Risposta ad Andrea Marluzzo
Ringrazio Andrea Marluzzo per la sua attenzione al mio blog e per le critiche che mi muove. Il tono civile e la fondatezza delle osservazioni mi obbligano a replicare, precisando alcuni aspetti del mio pensiero.
Per la verità, non ho mai detto che i massimi responsabili della crisi sono quelli che definivo con ironia i “grandi geni dell’economia”. La frase incriminata (“I maggiori responsabili sono gli economisti…”) non si riferisce tanto alla crisi in sé -che ovviamente è il prodotto dell’azione concreta degli operatori finanziari e delle autorità politiche- quanto all’incapacità di capirla, frutto della loro cecità culturale.
Io rimprovero a questi “economisti” di aver fatto da coro all’ondata neo liberista, sfornando una serie di certezze totalmente infondate, che hanno contribuito ad ingannare tanto gli operatori finanziari quanto i governi. E di riproporre oggi la stessa visione, senza riuscire ad analizzare quel che sta accadendo, perché affetti da pregiudizio ideologico al limite del fanatismo.Non mi è chiaro in che senso Marluzzo ritiene errato affermare che la maggior parte degli economisti abbia negato la crisi sino alla sua vigilia immediata (nel mio “2012: la grande crisi” riporto molte citazioni in proposito con nomi e cognomi abbastanza illustri); mi sembra di capire che sostiene che non si è trattato di un’ incomprensione di quel che stava per accadere, ma di una voluta reticenza, in attesa di uno sgonfiamento graduale ed indolore della bolla.
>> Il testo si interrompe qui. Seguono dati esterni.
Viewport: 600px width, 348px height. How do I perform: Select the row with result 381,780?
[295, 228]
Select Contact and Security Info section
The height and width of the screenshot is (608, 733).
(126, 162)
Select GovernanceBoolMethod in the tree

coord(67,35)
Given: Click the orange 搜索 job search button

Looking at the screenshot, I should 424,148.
E’ possibilissimo (ed anzi probabile) che una parte degli economisti neo liberisti abbiano fatto un calcolo del genere, ma resto dell’idea che la maggioranza è stata semplicemente vittima dei propri pregiudizi ideologici. Ma, se anche fosse vero che non di cecità ideologica si sia trattato, ma di deliberato calcolo, staremmo dicendo che c’è stata la più colossale truffa mai ordita, basata su una incredibile disonestà intellettuale. Mi sembra un giudizio ancora più duro di quello che avevo formulato.
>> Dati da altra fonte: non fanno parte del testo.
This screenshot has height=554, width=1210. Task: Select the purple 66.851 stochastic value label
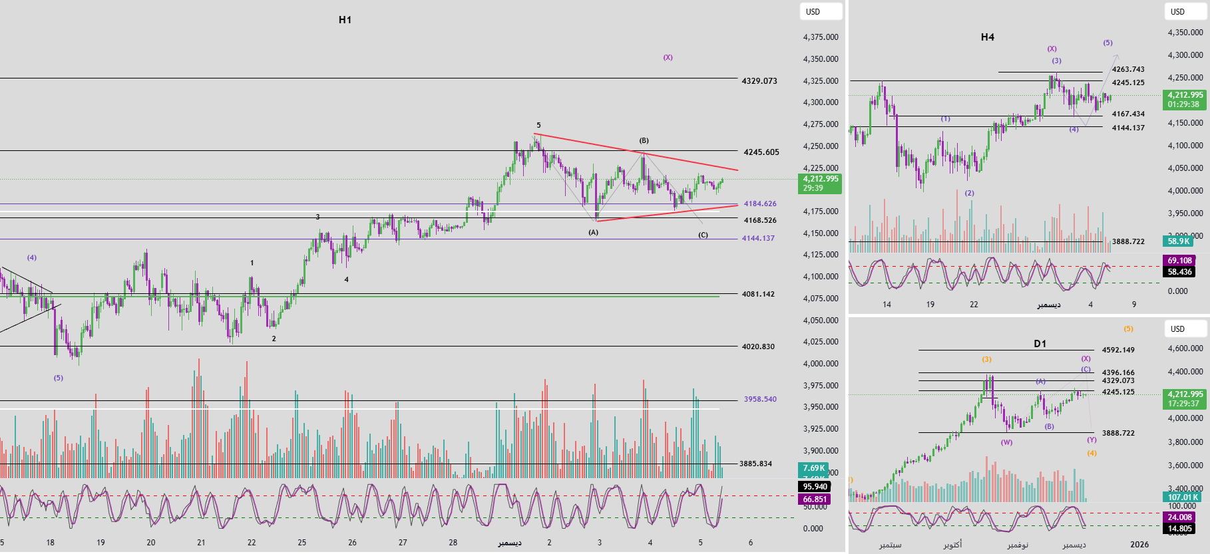[x=815, y=499]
Peraltro sono d’accordo con Marluzzo quando afferma che “i politici generalmente ascoltano gli studiosi solo nella misura in cui i loro studi supportano (magari con alcune forzature interpretative) le politiche che hanno già in mente di fare”. Verissimo, tuttavia è anche vero che, nel formulare i loro piani, i governanti sono influenzati dalle idee correnti che gli rimbalzano dalla stessa opinione pubblica e che sono formate in buona parte proprio dagli specialisti del settore. Il rapporto fra intellettuali e politica non è così lineare e diretto come potrebbe far pensare l’immagine del suggeritore del Principe, ma è più complesso, sfaccettato ed indiretto. E questo implica che c’è sempre una responsabilità dell’intellettuale che non può cavarsela dicendo: “il politico non mi stava a sentire e comunque mi ha capito male”.
Dove la critica di Marluzzo si fa molto puntuale è sulla questione dell’egemonia culturale neo liberista connessa alla questione della peer review. Anche qui qualche puntualizzazione non guasta. Intanto l’autore mi chiede “Perché neo-liberista?”, intendendo che si tratti della semplice prosecuzione degli orientamenti classicamente liberisti e che quel neo non si giustifichi. Le cose non stanno così: nessun economista classico (a cominciare da Walras e Schumpeter) si sarebbe riconosciuto nelle manipolazioni dei mercati finanziari prodotte dai derivati, dall’hft, dal fantasioso sistema di cambi monetari ecc. che caratterizzano la nostra epoca e che, invece, sono teorizzati, avallati e, qualche volta, inventati proprio da questi “nuovi” “liberisti”. E si pensi alle formule di Scholes e Merton su cui erano basati quei “prodotti finanziari” che portarono al crollo della Long Term Capital Management. Quindi, quel “neo” ha una sua funzione, proprio perché ci sono postulati dell’economia classica che fanno parte anche del pensiero marxista o keinesiano e che, paradossalmente, sono traditi proprio da questa nouvelle vague di “economisti”.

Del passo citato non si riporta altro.